The findings show how governments and other groups around the world are able to buy sophisticated hacking tools and expertise from outside vendors to spy on activists, journalists and political rivals.

Claudio Guarnieri, a security researcher with Amnesty, said the two affected human rights activists in Morocco, Maati Monjib and Abdessadik El Bouchattaoui, were hacked with the help of tools developed by an Israeli cyber arms dealer known as NSO Group.

“Amnesty believes these attacks to be unlawful and a violation of the rights of the (activists),” said Guarnieri. “There is an inevitable link to Moroccan authorities having been behind these attacks.”

Messages left with the Moroccan Ministry of Foreign Affairs in Rabat and the Moroccan Embassy in Washington on Wednesday were not immediately returned. NSO said it is looking into the allegations.

Monjib said he believed he was spied on because of his involvement in the pro-democracy movement in Morocco. He is the co-founder of the NGO Freedom Now organization, which advocates for a free press in Morocco.
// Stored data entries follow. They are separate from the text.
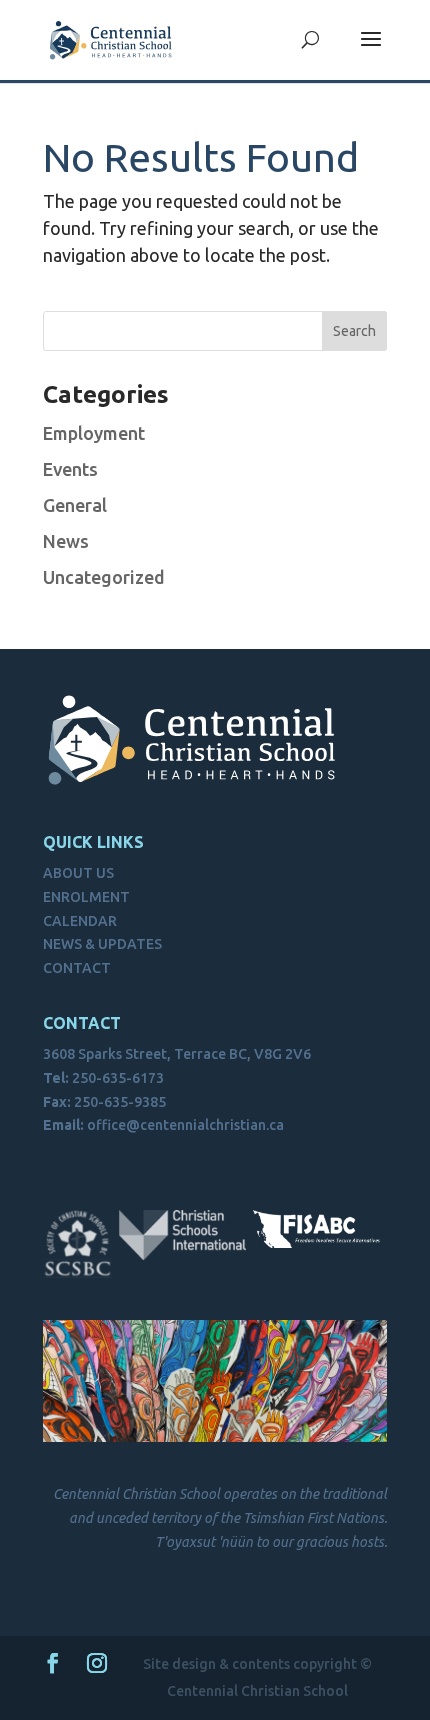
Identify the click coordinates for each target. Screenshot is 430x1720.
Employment (94, 433)
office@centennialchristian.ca (185, 1125)
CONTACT (77, 968)
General (75, 505)
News (66, 541)
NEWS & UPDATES (102, 944)
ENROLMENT (86, 897)
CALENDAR (80, 921)
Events (70, 469)
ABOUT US (78, 873)
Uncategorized (104, 577)
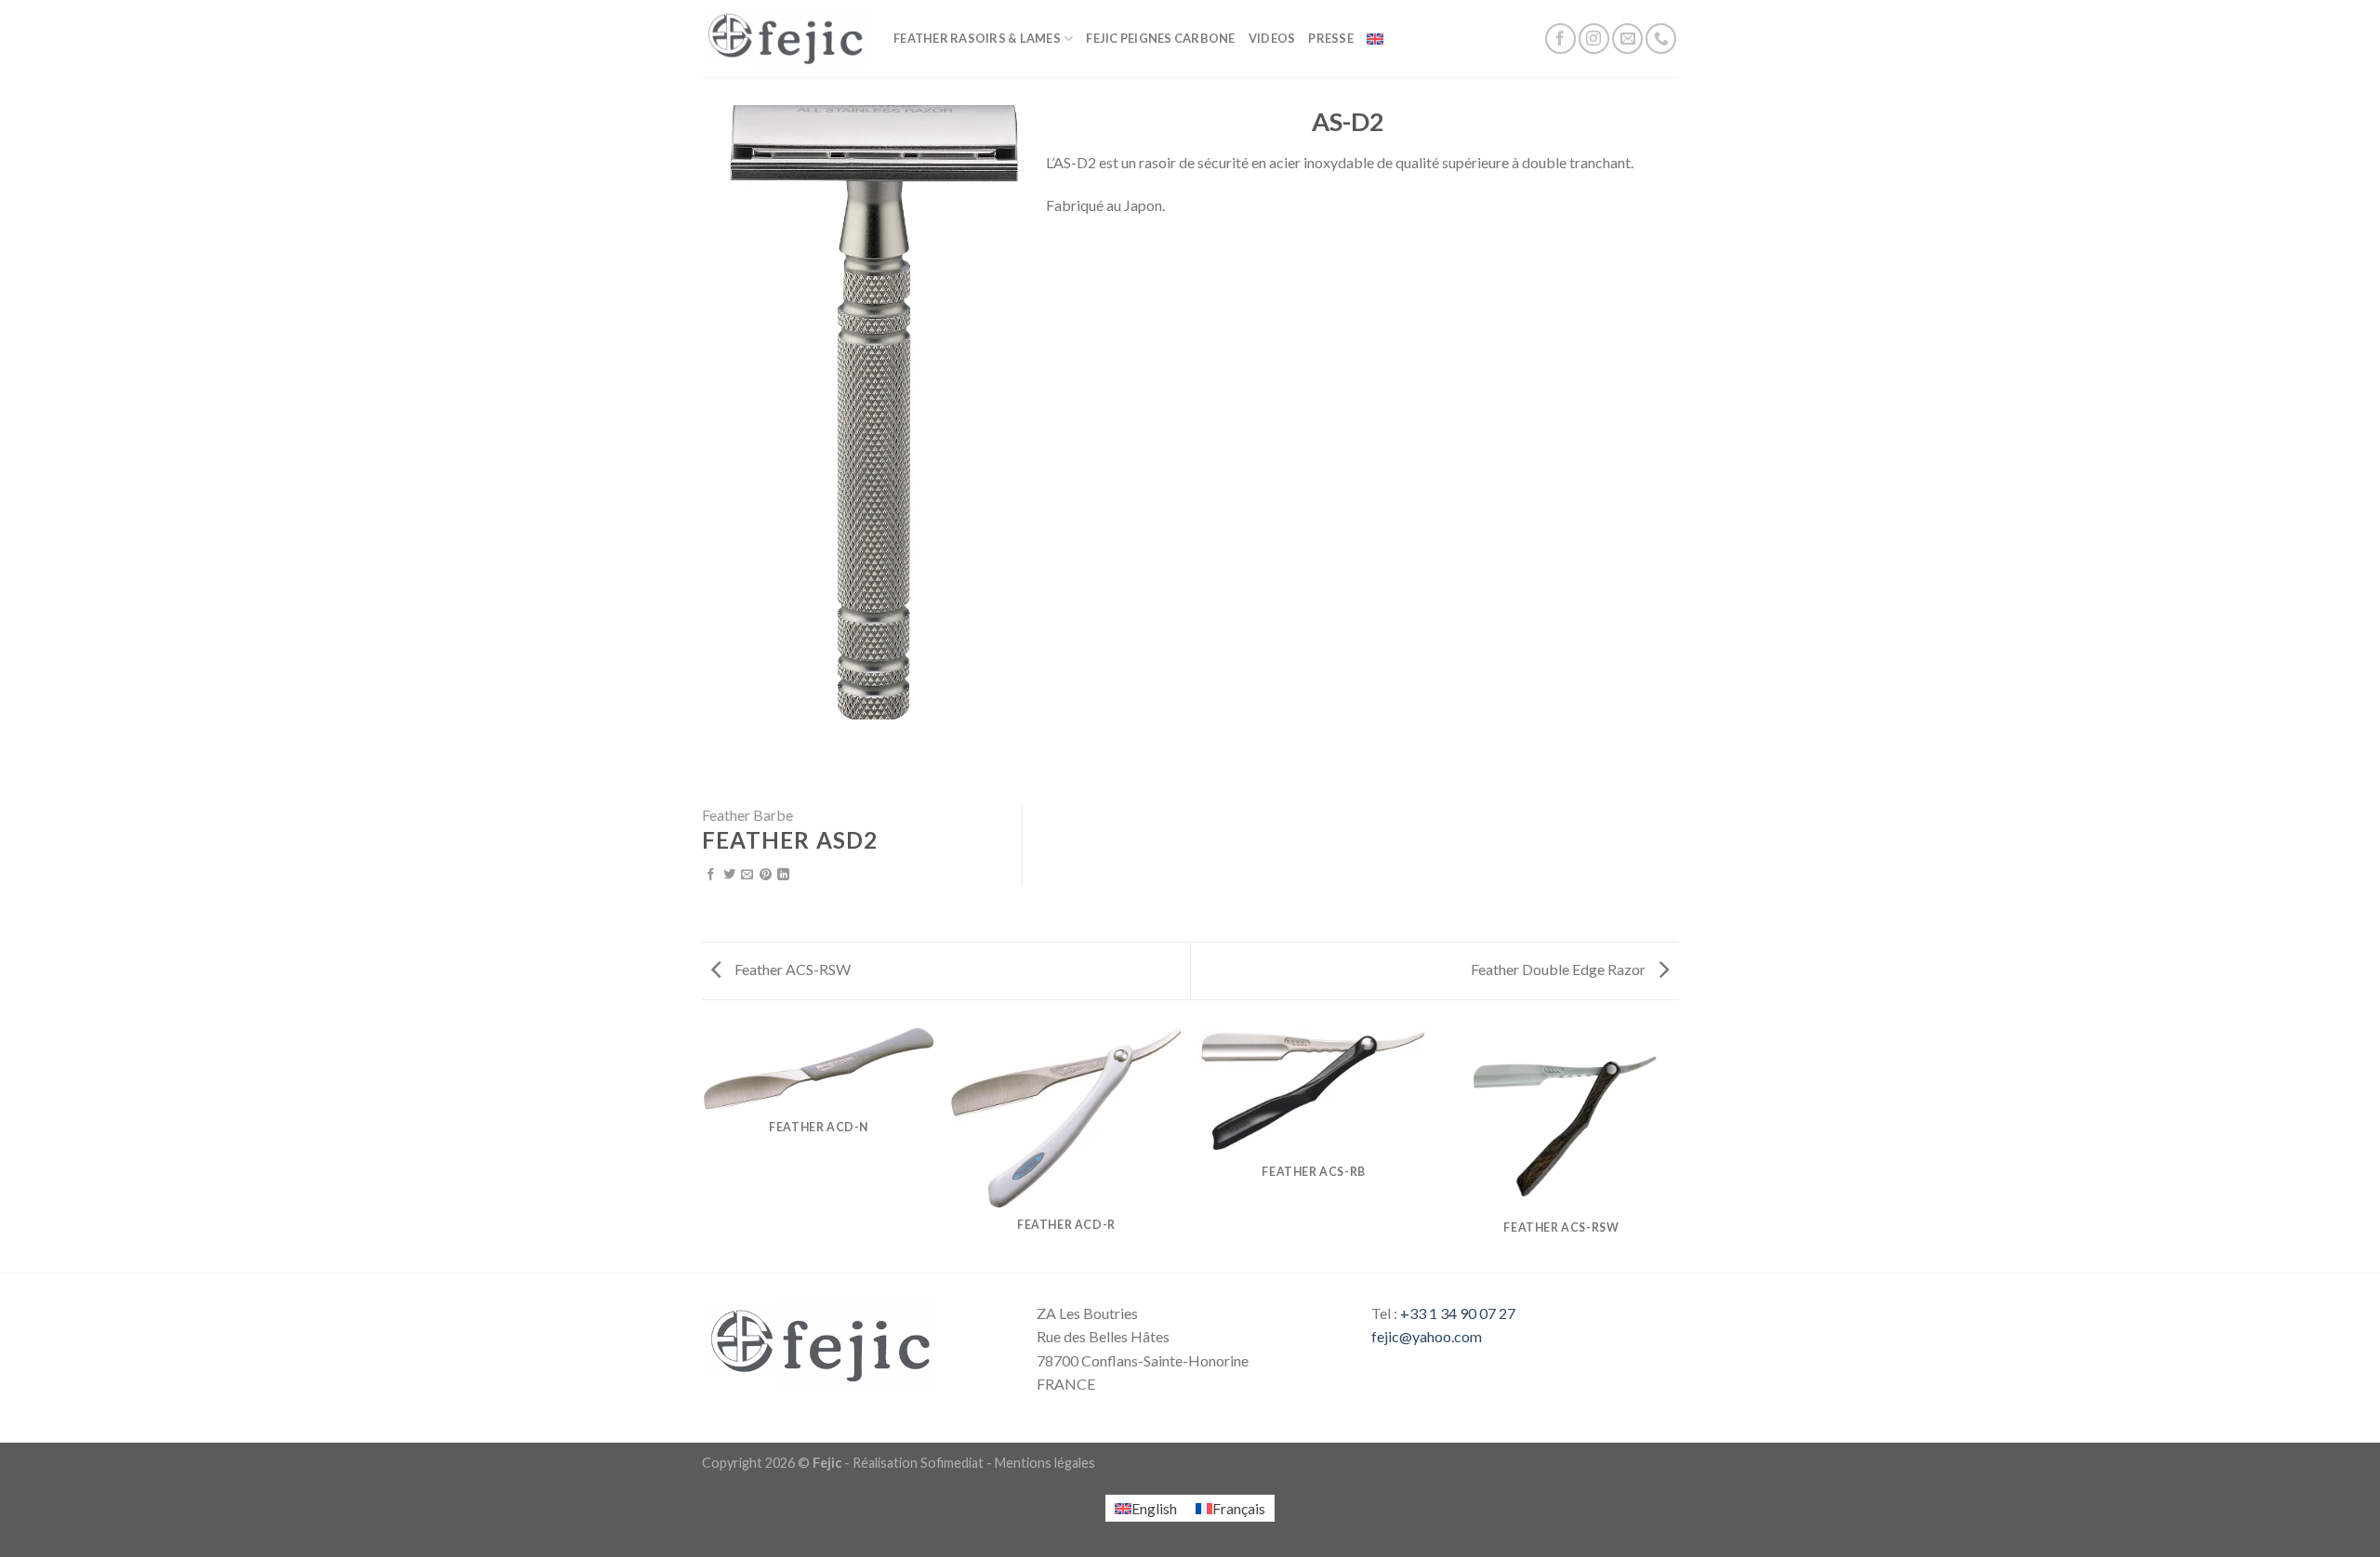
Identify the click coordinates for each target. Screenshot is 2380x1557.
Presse (1331, 38)
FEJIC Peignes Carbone (1160, 38)
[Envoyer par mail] (747, 875)
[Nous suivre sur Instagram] (1594, 38)
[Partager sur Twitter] (729, 875)
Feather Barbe (747, 815)
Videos (1272, 38)
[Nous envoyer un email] (1627, 38)
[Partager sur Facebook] (711, 875)
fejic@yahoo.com (1426, 1336)
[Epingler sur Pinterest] (766, 875)
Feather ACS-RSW (791, 969)
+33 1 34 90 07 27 (1457, 1313)
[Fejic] (784, 38)
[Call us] (1661, 38)
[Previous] (706, 1149)
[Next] (1675, 1149)
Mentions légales (1045, 1463)
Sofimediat (952, 1463)
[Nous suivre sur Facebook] (1560, 38)
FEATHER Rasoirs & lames (977, 38)
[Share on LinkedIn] (783, 875)
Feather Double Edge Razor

Computer hacker sitting in front of laptop late at night and using phone-Getty Images

The Amnesty report explains how one particular NSO product, known as the Pegasus spyware platform, used text messages with embedded malware targeting Monjib and Bouchattaoui to collect information stored on their cellphones.

“I knew I was being monitored by state intelligence but I didn’t know how (before),” said Bouchattaoui.

The booby-trapped text messages, reviewed by Amnesty, were sent between 2017 and 2018.

Security experts say this type of hacking technique is most common in countries where the government is in control of the domestic telecommunications industry.